Seven short stories feature. There's Sara Berniker's elusively allegorical A Boy Needs A Dog and DJ Cockburn's erotically charged Summer Holidays - both well crafted tales which share umbilical-tied boy protagonists who idealise absent fathers and are desperate for a semblance of control in their oppressed lives. In the comical Classroom Dynamics by D. Harlan Wilson, Professor Beebody is not a big fan of killing his students (even those with 'mongoloid intellects'), but with Dean Dinglewigger favouring a minor killing spree over the Robin Williams approach to teaching, Beebody has little option but to up his murder rate. If Battle Royale-like fantasy-for-teachers is not your thing, there's metaphysics in the cosmic surrealism of Russell Miles' clever Red-shift Days; there's dense, wordy, flourish-fluent prose in the impressively realised Code 46-like future of Martin Taulbut's Hide And Seek With Angels; and there's spicy adventure conjured in Dev Agarwal's evocative City Of Palaces as an Englishman on-the-run from the Thugee Cult must depart a Calcutta desperate to throw-off the shackles of British colonialism. Splendidly wrapping things up is Davin Ireland's Dirt, a Tales Of The Unexpected told with disarming verve, which echoes the Fortean-inspired opening to PT Anderson's Magnolia and mixes suspense and humour to thoroughly entertaining, gleefully evil effect.

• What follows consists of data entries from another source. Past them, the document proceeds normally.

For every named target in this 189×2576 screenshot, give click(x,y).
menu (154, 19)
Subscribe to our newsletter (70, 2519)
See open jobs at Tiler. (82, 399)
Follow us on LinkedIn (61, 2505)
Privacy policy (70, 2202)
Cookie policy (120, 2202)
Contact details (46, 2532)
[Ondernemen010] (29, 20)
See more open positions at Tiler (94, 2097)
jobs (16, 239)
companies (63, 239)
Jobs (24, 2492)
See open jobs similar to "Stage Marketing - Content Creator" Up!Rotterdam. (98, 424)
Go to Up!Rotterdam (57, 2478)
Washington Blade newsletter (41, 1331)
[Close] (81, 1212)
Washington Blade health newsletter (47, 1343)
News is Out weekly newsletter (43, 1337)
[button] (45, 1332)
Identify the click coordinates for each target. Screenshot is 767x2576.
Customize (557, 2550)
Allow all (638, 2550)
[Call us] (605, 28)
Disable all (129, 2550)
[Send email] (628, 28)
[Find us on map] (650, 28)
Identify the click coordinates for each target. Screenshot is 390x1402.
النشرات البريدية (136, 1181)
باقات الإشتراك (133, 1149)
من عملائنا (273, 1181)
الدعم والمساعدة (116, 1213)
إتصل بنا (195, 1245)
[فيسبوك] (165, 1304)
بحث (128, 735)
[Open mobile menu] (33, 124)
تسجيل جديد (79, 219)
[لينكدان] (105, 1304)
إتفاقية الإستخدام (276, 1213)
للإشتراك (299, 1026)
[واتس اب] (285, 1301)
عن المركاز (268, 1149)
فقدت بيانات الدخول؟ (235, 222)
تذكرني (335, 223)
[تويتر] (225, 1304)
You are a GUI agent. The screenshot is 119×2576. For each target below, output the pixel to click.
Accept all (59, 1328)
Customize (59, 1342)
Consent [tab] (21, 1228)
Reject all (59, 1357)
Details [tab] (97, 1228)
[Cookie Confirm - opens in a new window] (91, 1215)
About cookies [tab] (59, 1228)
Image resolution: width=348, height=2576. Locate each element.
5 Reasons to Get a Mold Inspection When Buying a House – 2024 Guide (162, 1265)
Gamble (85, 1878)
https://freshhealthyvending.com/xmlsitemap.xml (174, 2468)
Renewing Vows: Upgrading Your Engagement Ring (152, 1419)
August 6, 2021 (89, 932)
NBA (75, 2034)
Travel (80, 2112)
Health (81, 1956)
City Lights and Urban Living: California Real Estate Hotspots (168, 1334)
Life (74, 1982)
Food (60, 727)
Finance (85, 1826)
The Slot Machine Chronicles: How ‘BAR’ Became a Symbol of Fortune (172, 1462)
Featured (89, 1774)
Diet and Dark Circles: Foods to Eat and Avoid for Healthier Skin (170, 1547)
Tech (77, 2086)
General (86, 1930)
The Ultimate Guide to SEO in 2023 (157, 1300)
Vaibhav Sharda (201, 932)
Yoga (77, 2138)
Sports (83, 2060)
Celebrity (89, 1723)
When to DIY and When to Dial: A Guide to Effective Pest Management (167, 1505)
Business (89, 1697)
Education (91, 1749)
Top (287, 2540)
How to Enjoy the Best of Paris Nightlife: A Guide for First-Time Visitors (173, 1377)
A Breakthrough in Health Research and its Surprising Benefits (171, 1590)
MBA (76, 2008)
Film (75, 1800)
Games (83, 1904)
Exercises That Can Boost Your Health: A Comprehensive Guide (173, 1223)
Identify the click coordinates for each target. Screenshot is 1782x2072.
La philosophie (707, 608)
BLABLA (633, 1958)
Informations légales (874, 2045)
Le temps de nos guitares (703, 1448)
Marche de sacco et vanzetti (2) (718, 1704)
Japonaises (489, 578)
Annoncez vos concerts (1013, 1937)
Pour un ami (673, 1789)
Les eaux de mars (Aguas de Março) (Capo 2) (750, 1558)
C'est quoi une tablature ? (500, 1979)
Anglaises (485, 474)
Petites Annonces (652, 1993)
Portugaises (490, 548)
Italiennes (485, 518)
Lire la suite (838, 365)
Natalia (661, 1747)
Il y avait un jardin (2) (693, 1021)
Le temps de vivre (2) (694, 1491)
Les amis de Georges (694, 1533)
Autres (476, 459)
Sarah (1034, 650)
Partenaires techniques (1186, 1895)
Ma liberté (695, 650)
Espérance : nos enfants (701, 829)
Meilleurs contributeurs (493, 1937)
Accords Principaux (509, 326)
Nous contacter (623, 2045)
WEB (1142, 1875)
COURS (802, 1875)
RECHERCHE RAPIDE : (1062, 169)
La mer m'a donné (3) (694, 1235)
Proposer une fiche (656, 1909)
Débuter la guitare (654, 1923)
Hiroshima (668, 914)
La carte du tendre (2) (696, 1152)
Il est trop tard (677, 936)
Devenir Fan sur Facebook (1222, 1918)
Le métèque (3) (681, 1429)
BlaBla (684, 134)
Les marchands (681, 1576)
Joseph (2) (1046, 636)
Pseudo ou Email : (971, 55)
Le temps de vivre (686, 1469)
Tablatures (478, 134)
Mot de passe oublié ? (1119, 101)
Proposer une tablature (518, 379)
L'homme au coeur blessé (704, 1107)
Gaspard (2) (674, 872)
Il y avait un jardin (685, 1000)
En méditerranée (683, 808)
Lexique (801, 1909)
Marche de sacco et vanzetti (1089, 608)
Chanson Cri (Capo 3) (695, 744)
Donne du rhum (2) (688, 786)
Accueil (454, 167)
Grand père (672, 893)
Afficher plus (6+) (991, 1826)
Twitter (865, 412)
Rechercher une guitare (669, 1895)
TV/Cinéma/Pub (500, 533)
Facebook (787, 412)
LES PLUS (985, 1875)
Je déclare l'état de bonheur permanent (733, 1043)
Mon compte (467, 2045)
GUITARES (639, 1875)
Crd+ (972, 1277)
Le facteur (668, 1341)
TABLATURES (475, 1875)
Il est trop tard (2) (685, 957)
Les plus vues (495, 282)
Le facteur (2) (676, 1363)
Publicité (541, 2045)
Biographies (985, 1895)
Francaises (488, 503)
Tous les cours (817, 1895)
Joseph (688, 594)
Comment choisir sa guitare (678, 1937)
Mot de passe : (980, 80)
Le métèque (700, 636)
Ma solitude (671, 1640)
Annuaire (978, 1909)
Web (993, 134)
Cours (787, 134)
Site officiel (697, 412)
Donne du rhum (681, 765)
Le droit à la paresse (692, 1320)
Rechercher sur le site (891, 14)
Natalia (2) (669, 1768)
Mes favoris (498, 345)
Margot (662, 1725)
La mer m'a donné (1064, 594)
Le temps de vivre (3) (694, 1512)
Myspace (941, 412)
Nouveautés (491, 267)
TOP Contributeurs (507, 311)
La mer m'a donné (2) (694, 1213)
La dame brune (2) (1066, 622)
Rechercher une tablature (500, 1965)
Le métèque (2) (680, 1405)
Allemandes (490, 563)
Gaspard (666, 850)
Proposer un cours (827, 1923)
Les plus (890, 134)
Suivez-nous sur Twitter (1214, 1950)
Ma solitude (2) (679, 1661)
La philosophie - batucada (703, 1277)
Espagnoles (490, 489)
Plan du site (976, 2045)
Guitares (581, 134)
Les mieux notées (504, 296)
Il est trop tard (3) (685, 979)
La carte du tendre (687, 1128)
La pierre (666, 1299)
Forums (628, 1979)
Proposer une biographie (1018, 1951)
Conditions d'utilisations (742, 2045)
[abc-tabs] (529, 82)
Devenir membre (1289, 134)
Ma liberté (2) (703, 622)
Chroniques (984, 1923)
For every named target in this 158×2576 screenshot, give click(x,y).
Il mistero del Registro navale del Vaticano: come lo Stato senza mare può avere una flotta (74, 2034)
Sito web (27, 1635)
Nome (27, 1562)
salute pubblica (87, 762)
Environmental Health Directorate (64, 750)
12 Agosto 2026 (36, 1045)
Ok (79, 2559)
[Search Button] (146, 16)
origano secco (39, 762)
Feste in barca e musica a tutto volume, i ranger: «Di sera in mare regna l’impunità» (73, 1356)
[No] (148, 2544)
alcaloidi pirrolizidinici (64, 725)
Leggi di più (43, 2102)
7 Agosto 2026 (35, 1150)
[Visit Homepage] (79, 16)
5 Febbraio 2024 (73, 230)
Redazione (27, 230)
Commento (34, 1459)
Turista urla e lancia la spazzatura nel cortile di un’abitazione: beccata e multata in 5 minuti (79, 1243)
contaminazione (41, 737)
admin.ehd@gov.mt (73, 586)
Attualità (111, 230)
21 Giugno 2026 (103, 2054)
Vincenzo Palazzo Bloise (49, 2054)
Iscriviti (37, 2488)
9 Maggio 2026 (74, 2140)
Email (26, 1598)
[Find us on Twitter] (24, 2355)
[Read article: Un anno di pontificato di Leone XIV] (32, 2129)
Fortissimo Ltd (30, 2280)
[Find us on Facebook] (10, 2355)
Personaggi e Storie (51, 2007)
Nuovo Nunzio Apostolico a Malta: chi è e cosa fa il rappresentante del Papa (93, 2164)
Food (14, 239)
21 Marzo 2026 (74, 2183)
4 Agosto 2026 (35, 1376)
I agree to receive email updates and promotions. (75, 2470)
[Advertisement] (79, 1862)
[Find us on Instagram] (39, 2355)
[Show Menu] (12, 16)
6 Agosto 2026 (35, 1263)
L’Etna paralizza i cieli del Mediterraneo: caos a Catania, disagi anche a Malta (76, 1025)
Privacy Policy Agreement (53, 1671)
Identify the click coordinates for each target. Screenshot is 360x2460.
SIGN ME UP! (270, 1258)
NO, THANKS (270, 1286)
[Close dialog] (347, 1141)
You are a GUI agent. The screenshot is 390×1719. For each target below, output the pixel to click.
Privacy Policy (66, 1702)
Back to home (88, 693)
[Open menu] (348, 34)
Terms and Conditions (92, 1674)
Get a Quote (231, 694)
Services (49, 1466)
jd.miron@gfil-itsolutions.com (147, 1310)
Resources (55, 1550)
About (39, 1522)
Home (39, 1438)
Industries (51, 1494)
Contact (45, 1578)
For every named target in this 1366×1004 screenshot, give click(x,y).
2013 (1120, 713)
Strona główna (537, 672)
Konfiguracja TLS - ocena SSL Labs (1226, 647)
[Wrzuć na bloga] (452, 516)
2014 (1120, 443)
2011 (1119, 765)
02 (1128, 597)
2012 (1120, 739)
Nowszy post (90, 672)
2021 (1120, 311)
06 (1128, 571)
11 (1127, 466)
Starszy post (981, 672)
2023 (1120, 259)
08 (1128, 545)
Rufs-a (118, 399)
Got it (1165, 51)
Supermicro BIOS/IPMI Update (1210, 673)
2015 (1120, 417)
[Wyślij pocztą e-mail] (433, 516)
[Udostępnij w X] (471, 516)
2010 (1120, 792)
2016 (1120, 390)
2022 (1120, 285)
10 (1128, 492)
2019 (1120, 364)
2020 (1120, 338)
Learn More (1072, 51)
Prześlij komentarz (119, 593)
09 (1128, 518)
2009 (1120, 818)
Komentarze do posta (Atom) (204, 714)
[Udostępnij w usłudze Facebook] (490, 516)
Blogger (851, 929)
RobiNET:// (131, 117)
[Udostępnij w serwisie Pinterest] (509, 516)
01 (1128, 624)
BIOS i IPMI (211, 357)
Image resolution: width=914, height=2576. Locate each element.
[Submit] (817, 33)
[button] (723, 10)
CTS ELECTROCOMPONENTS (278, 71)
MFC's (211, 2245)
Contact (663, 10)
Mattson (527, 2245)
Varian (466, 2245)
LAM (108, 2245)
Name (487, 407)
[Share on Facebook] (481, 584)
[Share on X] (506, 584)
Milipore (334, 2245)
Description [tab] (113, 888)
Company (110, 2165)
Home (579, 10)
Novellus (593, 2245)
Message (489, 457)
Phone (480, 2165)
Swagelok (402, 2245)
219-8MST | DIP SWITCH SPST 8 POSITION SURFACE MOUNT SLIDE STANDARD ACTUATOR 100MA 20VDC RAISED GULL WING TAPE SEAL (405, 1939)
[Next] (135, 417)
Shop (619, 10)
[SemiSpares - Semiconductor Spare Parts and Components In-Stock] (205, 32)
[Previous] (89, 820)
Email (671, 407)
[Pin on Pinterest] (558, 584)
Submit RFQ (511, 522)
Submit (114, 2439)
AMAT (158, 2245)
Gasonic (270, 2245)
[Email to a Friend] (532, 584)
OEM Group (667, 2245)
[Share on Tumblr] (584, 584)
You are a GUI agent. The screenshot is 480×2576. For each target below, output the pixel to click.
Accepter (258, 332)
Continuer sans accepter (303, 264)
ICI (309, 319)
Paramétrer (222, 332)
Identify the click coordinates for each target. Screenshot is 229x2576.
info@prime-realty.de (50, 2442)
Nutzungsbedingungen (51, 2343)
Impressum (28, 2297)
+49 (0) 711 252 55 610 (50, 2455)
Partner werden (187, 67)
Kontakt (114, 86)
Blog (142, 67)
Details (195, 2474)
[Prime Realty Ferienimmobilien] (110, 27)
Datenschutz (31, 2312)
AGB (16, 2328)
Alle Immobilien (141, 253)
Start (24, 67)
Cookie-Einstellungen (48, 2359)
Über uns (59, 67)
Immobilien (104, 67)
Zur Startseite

Also on offer is sublime cover art by Matthew Hansel, a world affairs talk with Alan Dean Foster, a brief brush with history via Norman Spinrad, a letters column, reviews and amusing, philosophical comment in the form of the Severian sermon. A money-off coupon for kitchen sinks may well feature next issue, but meanwhile, if you're flatulently full with the fluffer shorts of pedestrian writers going through the motions, a dose of Albedo One #29 is the perfect antidote.